Tuesday 21 April 2020

Sqoop: Export/Import data from RDBMS to Hadoop and viceversa


Overview:


Sqoop is a tool used for data transfer between RDBMS (like MySQL, Oracle SQL etc.) and Hadoop (Hive, HDFS, and HBASE etc.)It is used to import data from RDBMS to Hadoop and export data from Hadoop to RDBMS.
Image result for sqoop architecture

Sqoop Architecture:

Image result for sqoop architecture

When Sqoop starts functioning, only mapper job will run and reducer is not required. Here only Map phase will run and reduce is not required because the complete import and export process doesn’t require any aggregation and so there is no need of reducers in Sqoop.

SQOOP IMPORT

Sqoop import tool is used to import the tables from a relational database like MySQL, Oracle SQL etc.to the Hadoop system like Sqoop import to HDFS or Hbase etc.

Each row of an RDBMS table is treated as the records of the file. It will store text data in text file and binary data in sequence file or Avro file.

For example, I have one table as below-

The table name is “emp” in the database “userdb” in MySQL database server


Now we will import this table emp data into HDFS. Let’s see how easy it is-

Syntax
-------------
$ sqoop import --connect jdbc:mysql://<mysql-server-hostname>/<database-name>  --username <username-of-mysql-db> --table <table-name>  -n <number-of-mappers> 
-------------

Command

--------
$ sqoop import –connect jdbc:mysql://localhost/userdb –username root –table emp m 1
-----

Once you will run the above commands, you will find it running and using some mappers.
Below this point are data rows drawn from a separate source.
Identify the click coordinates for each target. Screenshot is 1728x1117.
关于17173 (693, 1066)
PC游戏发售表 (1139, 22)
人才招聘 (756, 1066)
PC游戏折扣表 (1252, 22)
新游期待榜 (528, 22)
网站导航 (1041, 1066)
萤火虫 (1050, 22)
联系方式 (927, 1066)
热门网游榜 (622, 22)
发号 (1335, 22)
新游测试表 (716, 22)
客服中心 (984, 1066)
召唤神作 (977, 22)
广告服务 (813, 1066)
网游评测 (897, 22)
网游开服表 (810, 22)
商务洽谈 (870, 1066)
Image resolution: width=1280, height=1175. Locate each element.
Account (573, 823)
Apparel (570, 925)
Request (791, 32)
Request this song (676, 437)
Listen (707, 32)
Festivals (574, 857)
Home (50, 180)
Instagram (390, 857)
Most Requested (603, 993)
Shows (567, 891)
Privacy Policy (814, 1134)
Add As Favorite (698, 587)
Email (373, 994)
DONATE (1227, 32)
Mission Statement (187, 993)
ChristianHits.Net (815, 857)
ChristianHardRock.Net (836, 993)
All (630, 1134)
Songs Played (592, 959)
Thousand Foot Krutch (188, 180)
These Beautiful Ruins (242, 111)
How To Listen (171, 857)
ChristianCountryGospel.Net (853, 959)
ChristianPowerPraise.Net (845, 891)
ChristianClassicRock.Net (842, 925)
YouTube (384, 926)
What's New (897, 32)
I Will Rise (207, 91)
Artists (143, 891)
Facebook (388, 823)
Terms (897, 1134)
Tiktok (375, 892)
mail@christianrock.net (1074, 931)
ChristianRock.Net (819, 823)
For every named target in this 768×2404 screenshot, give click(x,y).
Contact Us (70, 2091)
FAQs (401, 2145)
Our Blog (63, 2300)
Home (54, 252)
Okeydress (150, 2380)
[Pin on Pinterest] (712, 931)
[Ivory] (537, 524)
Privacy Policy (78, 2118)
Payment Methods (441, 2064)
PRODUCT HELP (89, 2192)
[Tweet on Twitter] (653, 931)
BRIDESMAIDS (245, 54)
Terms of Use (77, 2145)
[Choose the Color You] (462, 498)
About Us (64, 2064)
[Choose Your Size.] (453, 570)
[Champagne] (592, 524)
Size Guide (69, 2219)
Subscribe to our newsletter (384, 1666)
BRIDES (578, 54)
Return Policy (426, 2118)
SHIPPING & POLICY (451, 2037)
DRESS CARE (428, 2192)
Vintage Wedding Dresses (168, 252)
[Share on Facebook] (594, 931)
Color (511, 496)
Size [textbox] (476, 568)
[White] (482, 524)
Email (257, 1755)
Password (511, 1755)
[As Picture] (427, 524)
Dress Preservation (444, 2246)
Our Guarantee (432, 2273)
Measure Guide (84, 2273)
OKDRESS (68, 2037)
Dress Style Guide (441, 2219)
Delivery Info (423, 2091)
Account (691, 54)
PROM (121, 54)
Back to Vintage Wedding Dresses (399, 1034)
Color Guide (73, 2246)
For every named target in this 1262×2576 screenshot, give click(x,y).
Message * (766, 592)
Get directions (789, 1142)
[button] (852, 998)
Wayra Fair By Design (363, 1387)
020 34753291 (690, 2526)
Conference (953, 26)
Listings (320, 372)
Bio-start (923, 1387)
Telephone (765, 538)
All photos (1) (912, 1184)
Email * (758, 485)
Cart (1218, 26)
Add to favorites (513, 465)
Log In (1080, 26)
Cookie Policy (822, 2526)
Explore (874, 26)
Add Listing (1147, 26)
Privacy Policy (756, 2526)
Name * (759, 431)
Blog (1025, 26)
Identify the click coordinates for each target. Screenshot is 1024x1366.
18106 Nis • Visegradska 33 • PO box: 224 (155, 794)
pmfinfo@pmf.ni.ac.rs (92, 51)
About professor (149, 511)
Once done, you can also see the output using below commands-
------

$HADOOP_HOME/bin/hadoop fs -cat /emp/part-m-*
------

You will find the output file in HDFS something like below. It will be a comma (,) separated.

101,     John,   5000,   IT,        Developer

102,     Chris,   6000,   Sales,   Manager

103,     Jamie,  7000,   Support, Director

Using the above command, the file will be saved in a default location in HDFS.


Import Table data in a particular location

But what if we want to save the file in a particular location (let’s say rdbmsdata) in HDFS?

You can specify the location (target directory) in above command. For this, we use the below command-

–target-dir /rdbmsdata

So the complete command will be something like below-

$ sqoop import --connect jdbc:mysql://localhost/userdb --username root --table emp --m 1 --target-dir /rdbmsdata

Verify the result using the below command-

-------
$HADOOP_HOME/bin/hadoop fs -cat /rdbmsdata/part-m-*
-------


Incremental Import

This section will be highly helpful to you if you are using on real time data. For example, you are working on some employee data of a company and everyday new hiring is getting done and so new employee will get added as well.

So in such situation, you will only want to import only the newly updated records and in such case incremental import will help you a lot.

To get this done, you need mainly three things-

Incremental-  Mode like appended
check-column – based on which column you want to decide the incremental value
last value – What was the last value you imported so that it will take next value after that

Now considering a new employee has been added in the emp table with the record as below-
------
104,     Henning,         4000,   IT,        Developer
------

And we want to take ID column as the check column and so the last value was 103 and the new is 104.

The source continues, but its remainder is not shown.